**Problem details**
The expected output is each entry, given again exactly.

━━ Supplied material

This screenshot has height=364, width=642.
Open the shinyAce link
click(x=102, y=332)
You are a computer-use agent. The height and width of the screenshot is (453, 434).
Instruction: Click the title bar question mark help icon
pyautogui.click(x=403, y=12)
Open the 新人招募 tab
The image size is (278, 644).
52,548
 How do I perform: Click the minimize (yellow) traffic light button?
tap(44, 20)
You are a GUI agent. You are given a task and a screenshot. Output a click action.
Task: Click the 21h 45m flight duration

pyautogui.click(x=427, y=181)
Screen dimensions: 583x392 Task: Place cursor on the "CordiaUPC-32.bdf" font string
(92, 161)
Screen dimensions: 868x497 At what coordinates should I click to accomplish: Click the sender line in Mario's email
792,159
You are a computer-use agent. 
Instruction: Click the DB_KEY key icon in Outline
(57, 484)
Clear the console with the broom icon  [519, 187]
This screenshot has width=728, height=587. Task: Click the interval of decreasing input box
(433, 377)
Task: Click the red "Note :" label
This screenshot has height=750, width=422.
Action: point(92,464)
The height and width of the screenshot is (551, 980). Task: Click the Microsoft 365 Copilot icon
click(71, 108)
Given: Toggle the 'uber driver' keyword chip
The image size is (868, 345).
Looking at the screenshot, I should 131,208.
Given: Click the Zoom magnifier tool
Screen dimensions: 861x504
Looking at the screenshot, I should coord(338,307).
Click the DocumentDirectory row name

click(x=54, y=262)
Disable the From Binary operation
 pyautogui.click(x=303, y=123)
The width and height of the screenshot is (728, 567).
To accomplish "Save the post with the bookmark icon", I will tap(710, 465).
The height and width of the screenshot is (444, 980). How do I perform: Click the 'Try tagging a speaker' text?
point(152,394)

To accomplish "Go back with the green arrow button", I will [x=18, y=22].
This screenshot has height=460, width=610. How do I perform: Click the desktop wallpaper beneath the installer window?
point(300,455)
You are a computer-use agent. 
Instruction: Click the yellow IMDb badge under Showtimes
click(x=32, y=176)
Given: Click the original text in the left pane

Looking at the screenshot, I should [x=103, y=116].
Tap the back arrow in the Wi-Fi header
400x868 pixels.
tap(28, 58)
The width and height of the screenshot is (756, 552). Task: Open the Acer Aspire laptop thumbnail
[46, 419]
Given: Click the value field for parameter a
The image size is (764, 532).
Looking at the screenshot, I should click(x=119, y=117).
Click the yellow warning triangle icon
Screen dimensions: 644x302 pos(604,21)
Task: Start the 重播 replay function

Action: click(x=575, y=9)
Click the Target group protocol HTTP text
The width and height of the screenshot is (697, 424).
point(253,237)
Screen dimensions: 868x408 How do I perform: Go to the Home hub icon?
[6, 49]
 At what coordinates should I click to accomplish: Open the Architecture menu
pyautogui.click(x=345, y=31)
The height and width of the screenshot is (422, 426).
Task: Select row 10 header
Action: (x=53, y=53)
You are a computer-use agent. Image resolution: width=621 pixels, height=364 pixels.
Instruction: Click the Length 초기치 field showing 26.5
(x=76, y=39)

━━━━

**The completed task**
This screenshot has height=364, width=642.
Open the shinyAce link
click(x=102, y=332)
You are a computer-use agent. The height and width of the screenshot is (453, 434).
Instruction: Click the title bar question mark help icon
pyautogui.click(x=403, y=12)
Open the 新人招募 tab
The image size is (278, 644).
52,548
 How do I perform: Click the minimize (yellow) traffic light button?
tap(44, 20)
You are a GUI agent. You are given a task and a screenshot. Output a click action.
Task: Click the 21h 45m flight duration

pyautogui.click(x=427, y=181)
Screen dimensions: 583x392 Task: Place cursor on the "CordiaUPC-32.bdf" font string
(92, 161)
Screen dimensions: 868x497 At what coordinates should I click to accomplish: Click the sender line in Mario's email
792,159
You are a computer-use agent. 
Instruction: Click the DB_KEY key icon in Outline
(57, 484)
Clear the console with the broom icon  [519, 187]
This screenshot has width=728, height=587. Task: Click the interval of decreasing input box
(433, 377)
Task: Click the red "Note :" label
This screenshot has height=750, width=422.
Action: point(92,464)
The height and width of the screenshot is (551, 980). Task: Click the Microsoft 365 Copilot icon
click(71, 108)
Given: Toggle the 'uber driver' keyword chip
The image size is (868, 345).
Looking at the screenshot, I should 131,208.
Given: Click the Zoom magnifier tool
Screen dimensions: 861x504
Looking at the screenshot, I should coord(338,307).
Click the DocumentDirectory row name

click(x=54, y=262)
Disable the From Binary operation
 pyautogui.click(x=303, y=123)
The width and height of the screenshot is (728, 567).
To accomplish "Save the post with the bookmark icon", I will tap(710, 465).
The height and width of the screenshot is (444, 980). How do I perform: Click the 'Try tagging a speaker' text?
point(152,394)

To accomplish "Go back with the green arrow button", I will [x=18, y=22].
This screenshot has height=460, width=610. How do I perform: Click the desktop wallpaper beneath the installer window?
point(300,455)
You are a computer-use agent. 
Instruction: Click the yellow IMDb badge under Showtimes
click(x=32, y=176)
Given: Click the original text in the left pane

Looking at the screenshot, I should [x=103, y=116].
Tap the back arrow in the Wi-Fi header
400x868 pixels.
tap(28, 58)
The width and height of the screenshot is (756, 552). Task: Open the Acer Aspire laptop thumbnail
[46, 419]
Given: Click the value field for parameter a
The image size is (764, 532).
Looking at the screenshot, I should click(x=119, y=117).
Click the yellow warning triangle icon
Screen dimensions: 644x302 pos(604,21)
Task: Start the 重播 replay function

Action: click(x=575, y=9)
Click the Target group protocol HTTP text
The width and height of the screenshot is (697, 424).
point(253,237)
Screen dimensions: 868x408 How do I perform: Go to the Home hub icon?
[6, 49]
 At what coordinates should I click to accomplish: Open the Architecture menu
pyautogui.click(x=345, y=31)
The height and width of the screenshot is (422, 426).
Task: Select row 10 header
Action: (x=53, y=53)
You are a computer-use agent. Image resolution: width=621 pixels, height=364 pixels.
Instruction: Click the Length 초기치 field showing 26.5
(x=76, y=39)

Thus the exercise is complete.